これまで日本が敗れてきたトップチームの国際戦では、外国のパワーピッチャーの

動く球にコテンパンにされることが多かった。

日本では経験がないので、どうしていいのかわからないのだ。

 

動くだけなら何とかなるし、球が速いだけならなんとかなるのだが、

力のある速い球が動くので、みんな詰まらされてしまう。

 

日本で多く耳にする、こんな球打てない、と表現する変化球の場合

変化が鋭い球や大きく変化する球のことを言うことが多い。

 

しかし、これらは多くがボール球。

大きく変化すれば、ボールになる可能性は高くなり、鋭い変化球も

ストライクコースに来れば、バットに当てられる。

 

こんな球打てない、と表現する変化球はボール球だから打てないのであって、

打つに足らない球ということだ。

寝てればいい球を打とうとするから打てないだけなのだ。

 

今までに打ったことがある成功体験が、打者を打ってやろうという気持ちにさせてしまう。

ヒットにしたことがあるという成功体験に酔ってしまい打とうと思ってしまうのだ。

 

結果、ボール球に手を出す。

そして、凡打が続けばあんな変化球打てない、などと言い出す。

ハナから俺には打ち返す能力がないと思う素人の方が、結果がいいかもしれない。

打たないという”決め打ち”が、フォアボールを勝ち取り、打席を完成させるからだ。

 

全てのコースをしっかり打ち返すなど無用と割り切ることも戦略のひとつなのだ。

 

ピッチャーは意図したところに100%投げ切ることはできない。

それと同様、打者も全てのコースをきっちり打ち返すことはできない。

 

多くのコースをこなすことができると、逆に多くのコースを打ち返そうとして、

打ち損じが多くなる可能性が出てくる。

打てると判断して、ボール球に手を出してしまうケースも増えるのだ。

 

イチローは卓越した技術ゆえに、あらゆるコースを打ち返そうとボール球に手
を出していた。

さらに、そのボール球でさえ、ヒットにしてしまうことがあるので、

その成功体験ゆえに、ボール球に手を出していく。

 

ただ、いくらボール球をヒットにできようと、ボール球というのはヒットにすることは難しい。

ボール球は打てても打ってはいけないのだ。

 

ボール球をヒットすることは、褒められることではなく、ミスと捉え、

見逃してはじめてナイスバッティングとなる。

器用に多くのコースをこなせてしまうと、逆にそれが欠点になる場合があるわけだ。

 

器用に多くのコースをこなすことができなければ、自分の得意なコースで勝負しようとする。

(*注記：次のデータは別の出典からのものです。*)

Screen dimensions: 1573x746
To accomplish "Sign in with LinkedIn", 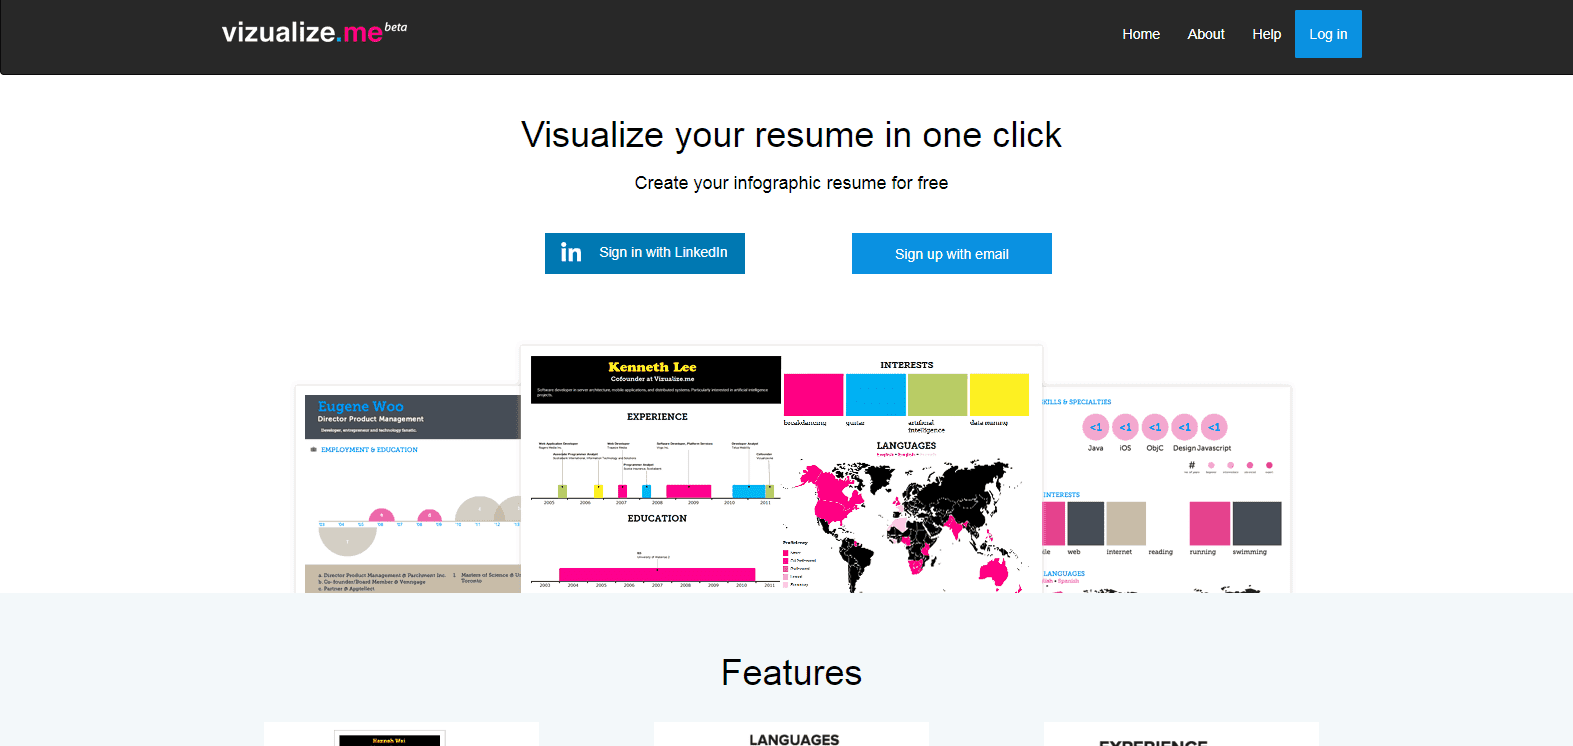I will [x=645, y=253].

だから、外だけ待っていて、内側に投げられたら、ごめんなさいをしたっていい。

たとえ、内側ばかりに来ようと、全てをキレのいい球でストレイクコースに入れることはできない。

内側に入れようと、置きに来れば、ファールにしてもいい。

 

バッティングとはストライクコースに来る打つべき球、打てる球を

どれだけ捉えるかという確率なのだ。

ボール球をヒットにしたって、うまくはない。下手だ。